China’s per capita meat consumption tripled between 1990 and 2021, and Vietnam’s quadrupled over the same period, while there were also sharp increases in Brazil, India, Indonesia, Mexico, Pakistan, and South Africa. Countries that were already affluent in 1990 did not have such a clear trend, with moderate increases in Australia, Israel, Norway, and Japan, more modest increases in the United Kingdom and United States, and decreases in Canada, New Zealand, and Switzerland. In a promising sign, meat consumption in both Germany and Sweden declined by more than 12 percent in the period from 2011 to 2019.
Clearly, my call for a boycott of meat has been a dismal failure. Does that mean that, for people who are persuaded by the case I make, there is no point in continuing it? With indirect boycotts, that may be the case. For example, when People for the Ethical Treatment of Animals asked its supporters to boycott Air France because it was transporting thousands of wild-caught monkeys to laboratories, that boycott was either going to succeed in getting Air France to change its policies regarding transporting primates to laboratories, or it was going to fail and achieve nothing. (Fortunately, it succeeded.)

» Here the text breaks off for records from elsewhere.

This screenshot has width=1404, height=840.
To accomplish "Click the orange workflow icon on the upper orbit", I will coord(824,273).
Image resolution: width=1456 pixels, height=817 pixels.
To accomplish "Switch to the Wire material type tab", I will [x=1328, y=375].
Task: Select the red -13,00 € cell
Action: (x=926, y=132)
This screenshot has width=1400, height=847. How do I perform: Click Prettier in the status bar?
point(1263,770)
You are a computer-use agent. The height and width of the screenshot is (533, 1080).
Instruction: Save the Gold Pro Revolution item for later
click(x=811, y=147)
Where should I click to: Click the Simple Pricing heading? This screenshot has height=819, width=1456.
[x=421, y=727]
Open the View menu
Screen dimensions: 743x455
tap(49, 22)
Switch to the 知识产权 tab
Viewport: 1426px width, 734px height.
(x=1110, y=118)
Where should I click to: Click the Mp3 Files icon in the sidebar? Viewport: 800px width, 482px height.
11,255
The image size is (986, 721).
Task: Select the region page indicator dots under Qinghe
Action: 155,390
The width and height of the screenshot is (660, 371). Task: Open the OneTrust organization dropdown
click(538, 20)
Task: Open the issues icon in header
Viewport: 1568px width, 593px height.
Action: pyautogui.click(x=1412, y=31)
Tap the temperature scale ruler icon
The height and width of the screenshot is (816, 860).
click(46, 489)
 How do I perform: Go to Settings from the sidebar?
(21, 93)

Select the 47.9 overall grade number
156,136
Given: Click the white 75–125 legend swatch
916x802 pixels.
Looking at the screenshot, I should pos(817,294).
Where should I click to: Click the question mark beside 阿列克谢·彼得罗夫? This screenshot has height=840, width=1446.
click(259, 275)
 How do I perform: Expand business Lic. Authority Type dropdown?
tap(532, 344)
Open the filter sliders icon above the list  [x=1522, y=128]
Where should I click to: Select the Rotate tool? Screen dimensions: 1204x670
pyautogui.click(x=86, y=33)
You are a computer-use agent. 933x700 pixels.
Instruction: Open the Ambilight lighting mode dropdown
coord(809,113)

Boycotts aiming at changing the conduct of a company or a government are often like that, win or lose, with little ground in between those extremes. If you are boycotting one product — in this example, passenger flights — that a company sells in order to persuade that company to stop doing something completely different, like transporting monkeys, it would be reasonable to say that if you aren’t succeeding, there is no point in continuing the boycott.
Boycotting factory farms is different because it is a direct boycott of the product to which the boycotters object, and hence it has a direct impact on the amount of suffering that the boycotters are trying to prevent. The number of animals that factory farms raise and slaughter increases or falls directly in response to the demand for those products. To cease to support the broad movement against buying them would only lead to more animals leading miserable lives on factory farms. Even if the trend is not going in the direction we hope, that’s no reason to make things even worse.